[[ Provided entries open ]]
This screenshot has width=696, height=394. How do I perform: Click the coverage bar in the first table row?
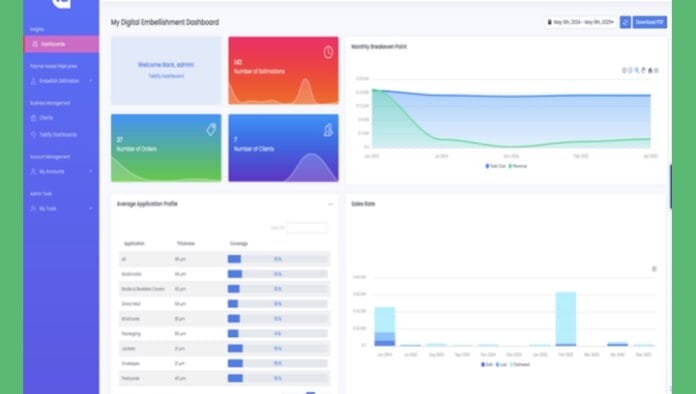click(278, 259)
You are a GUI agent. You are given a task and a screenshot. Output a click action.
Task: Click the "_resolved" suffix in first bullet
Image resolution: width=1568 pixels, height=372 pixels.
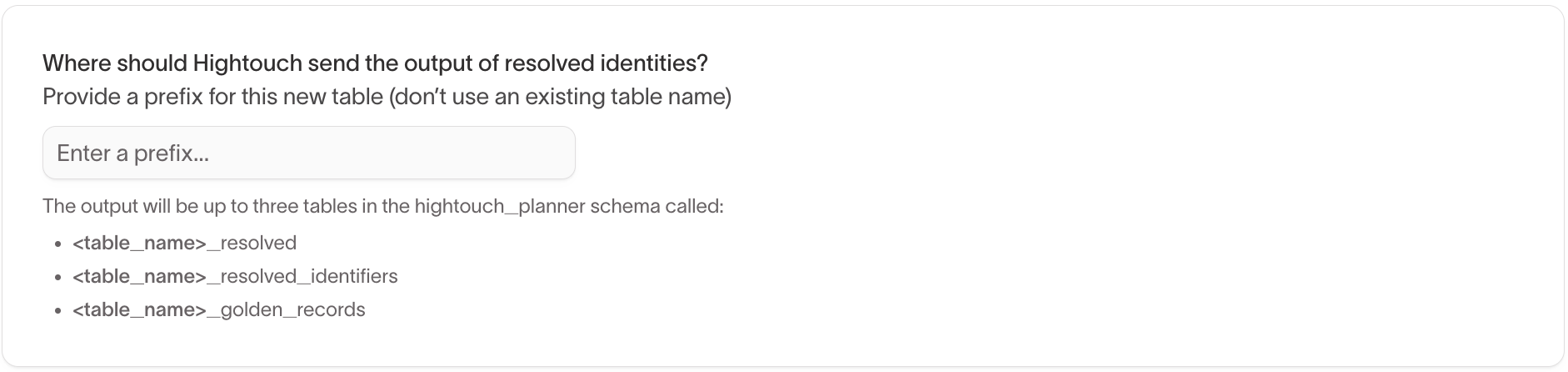pyautogui.click(x=252, y=244)
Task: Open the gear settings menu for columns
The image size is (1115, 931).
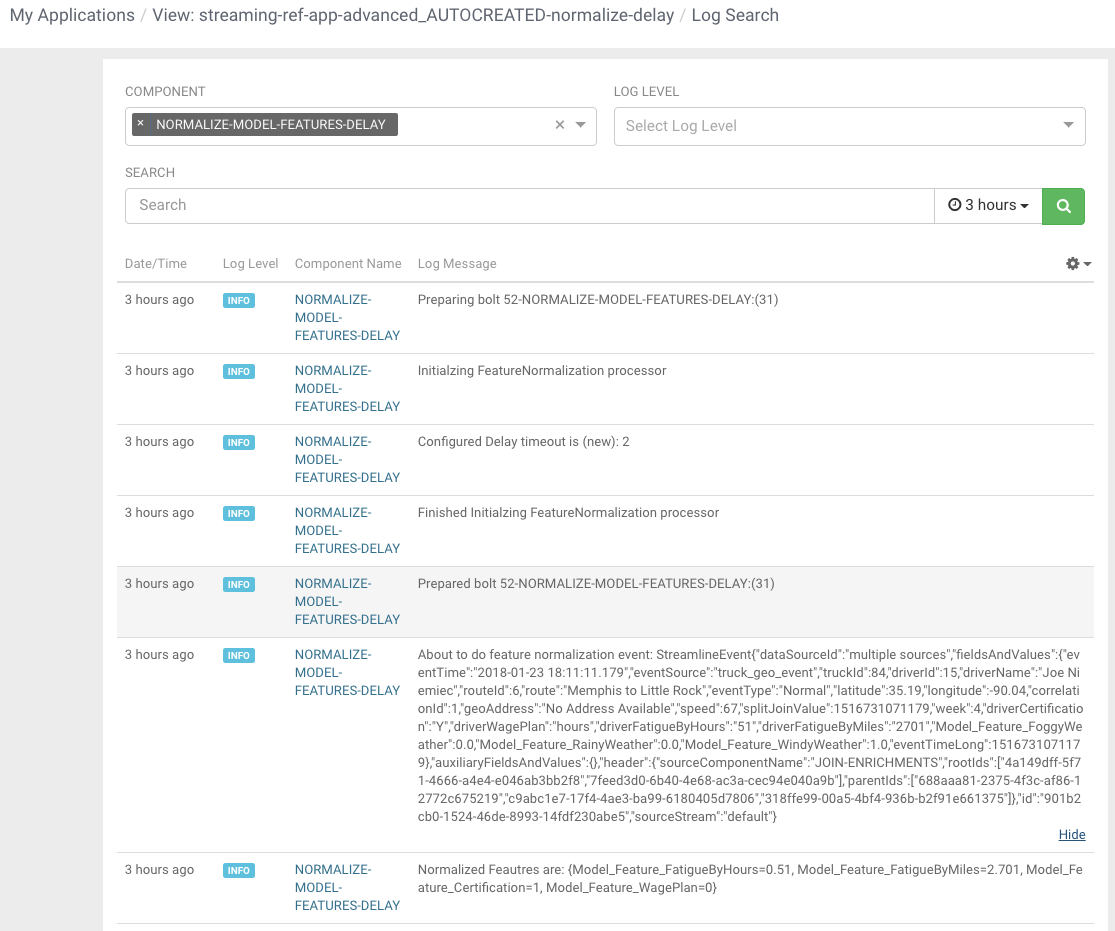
[[ Provided entries closed ]]
• _Task requirements_: Your answer must be exactly the lines from the one containing "You are a GUI" through the last line of the records above, both included, with every picture left out.

• _Task output_:
You are a GUI agent. You are given a task and a screenshot. Output a click action.
Task: Click the "_resolved" suffix in first bullet
Image resolution: width=1568 pixels, height=372 pixels.
pyautogui.click(x=252, y=244)
Task: Open the gear settings menu for columns
The image size is (1115, 931).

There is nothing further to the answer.